Brain switch clues to drug addiction
When considering the biological route of drug addiction, research at Cambridge University is revealing what makes some people more vulnerable than others with regard to addictions. It is believed that there is a cause that connects the switch from occasional, 'recreational' use to a serious compulsive habit. Professor Everitt and his team of researchers in the Cambridge lab have discovered that there is a shift in the control of drug seeking behaviour in the brain. For example, cocaine generates reinforcing or 'rewarding' effects mediated by certain areas of the brain, while for other people drug taking escalates to become a strong habit with difficulties to give it up and therefore there is "habit learning".
Some individuals are vulnerable to this switch from one brain region to another as was expressed by Professor Everitt from Cambridge University. It is also expressed in this article that people who are addicted to drugs tend to be impulsive, a characteristic which may have a genetic, as well as an environmental basis.

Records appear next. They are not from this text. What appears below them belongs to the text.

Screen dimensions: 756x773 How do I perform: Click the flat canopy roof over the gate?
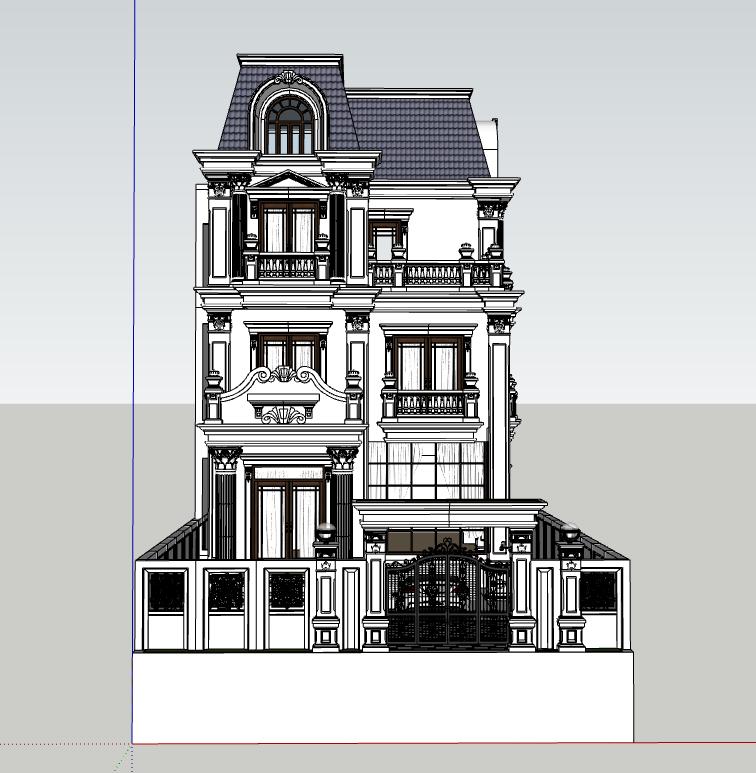pyautogui.click(x=450, y=506)

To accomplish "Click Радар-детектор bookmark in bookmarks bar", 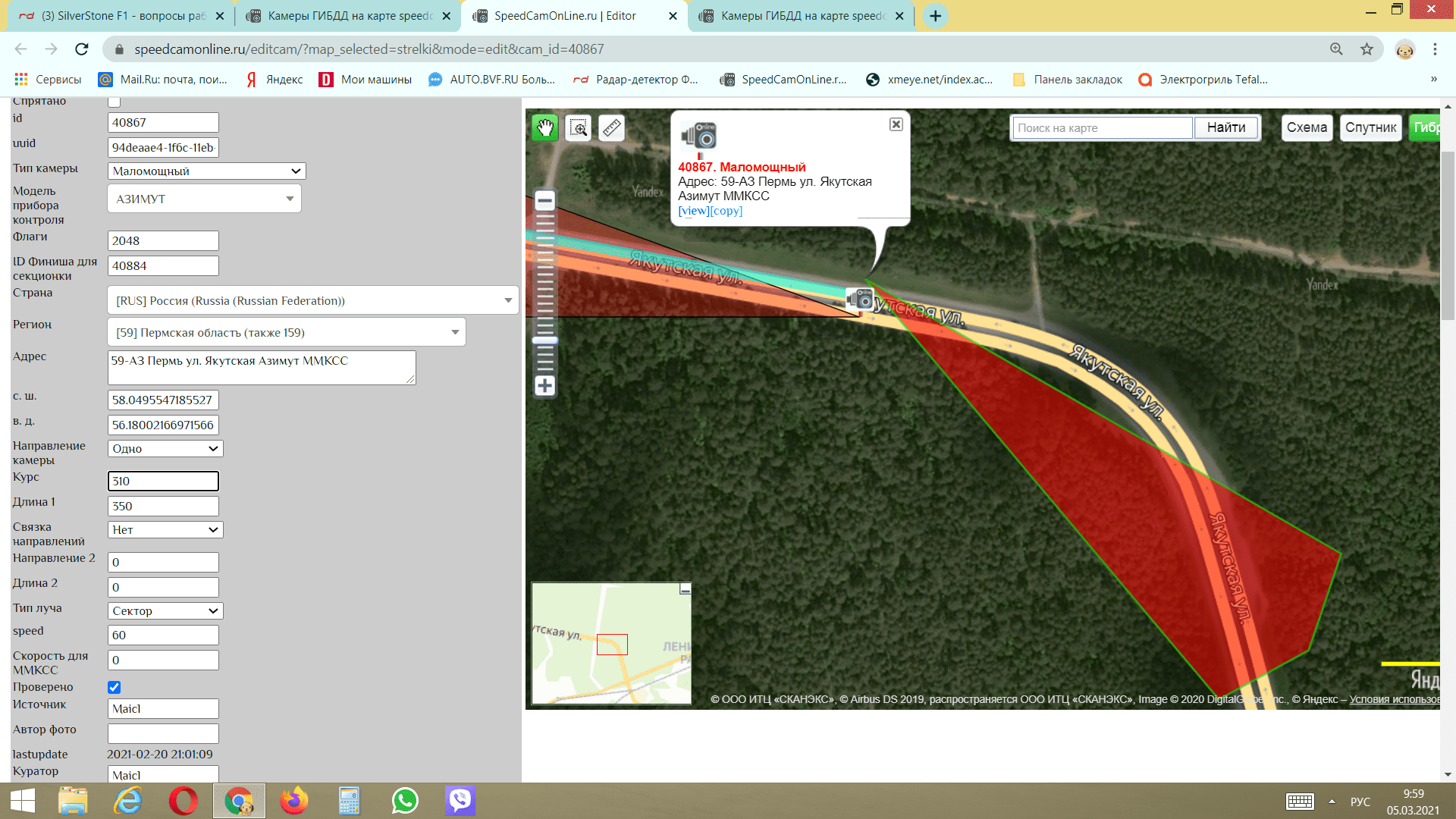I will coord(636,80).
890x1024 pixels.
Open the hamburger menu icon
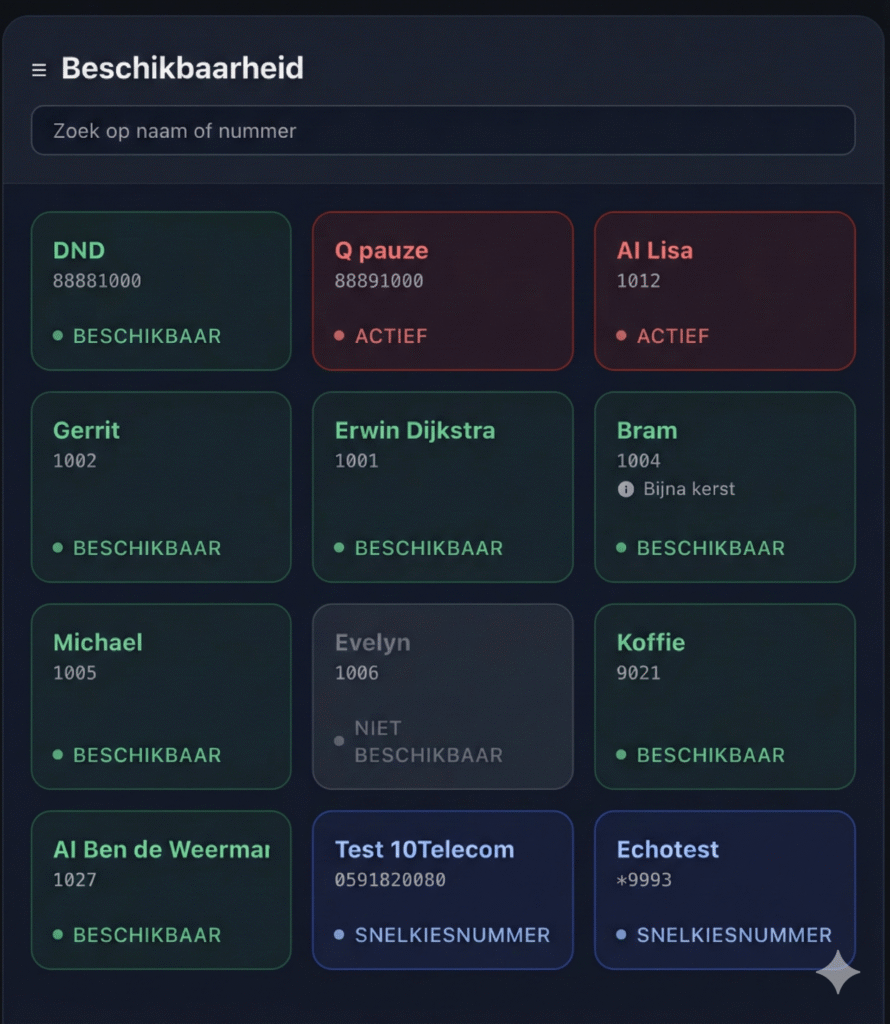39,70
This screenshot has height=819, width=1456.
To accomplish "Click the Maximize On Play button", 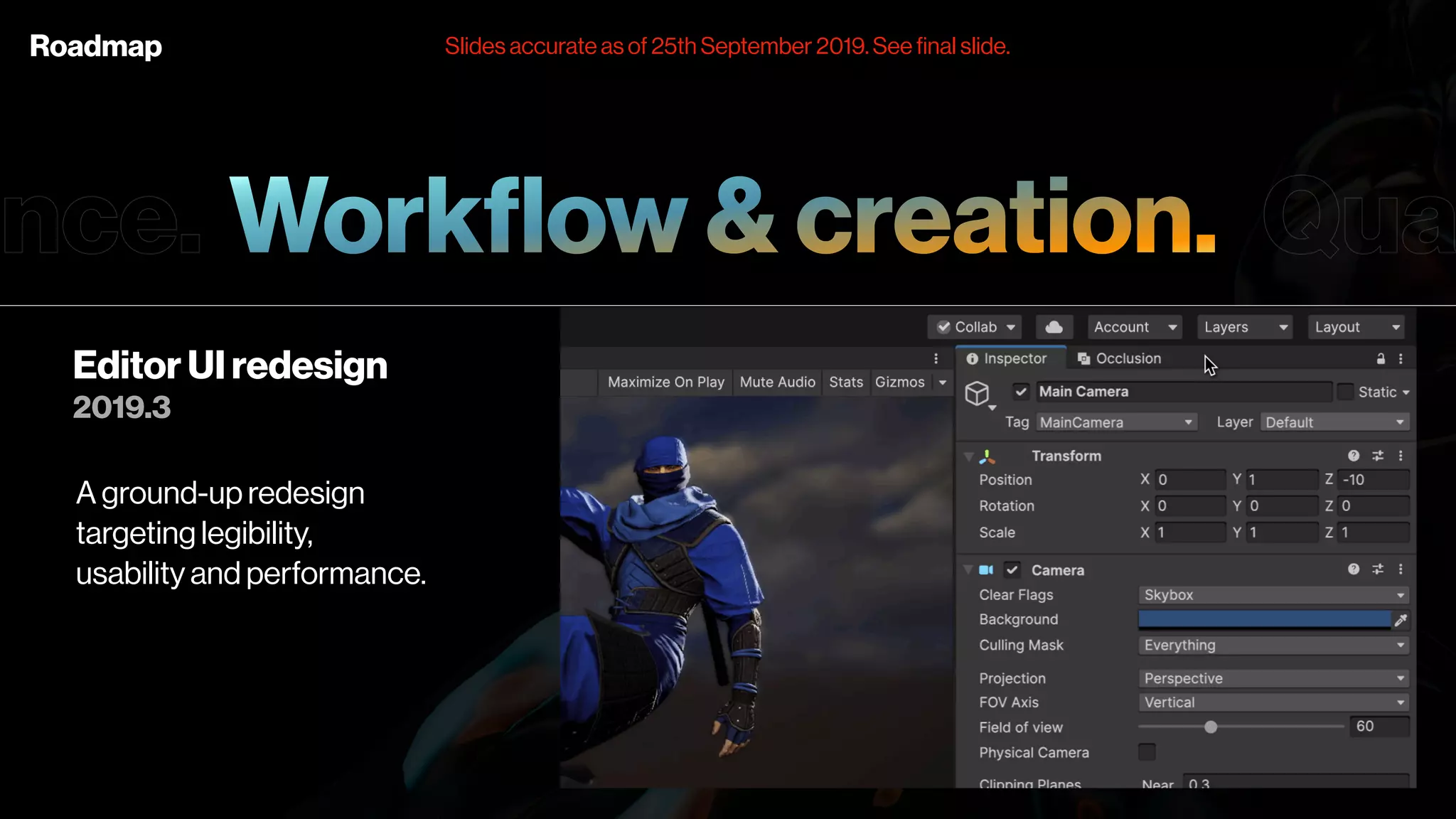I will pos(665,382).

Compulsive drug seeking is a key diagnostic feature of addiction and this only emerges after a prolonged drug taking history. Professor Everitt's lab has also shown that individuals who were initially impulsive are also eventually vulnerable to take cocaine compulsively. This tendency may be exacerbated by a loss of 'executive' - or higher - control over the drug seeking habit through toxic effects of chronically self-administered drugs on the prefrontal cortex of the brain. Drug seeking can therefore be seen as a complex series of interactions between vulnerability traits and learning mechanisms.
"Impulsivity clearly interacts with chronic drug taking to precipitate the compulsive drug seeking state of addiction. We are beginning to unravel the neural basis of this interaction," said Professor Everitt. The results suggest that future treatments may be those that reduce impulsivity, since they may help to prevent relapse in people who are striving to overcome addiction. Association to dopamine and dopaminargic receptors are also explored as well as environmental influences.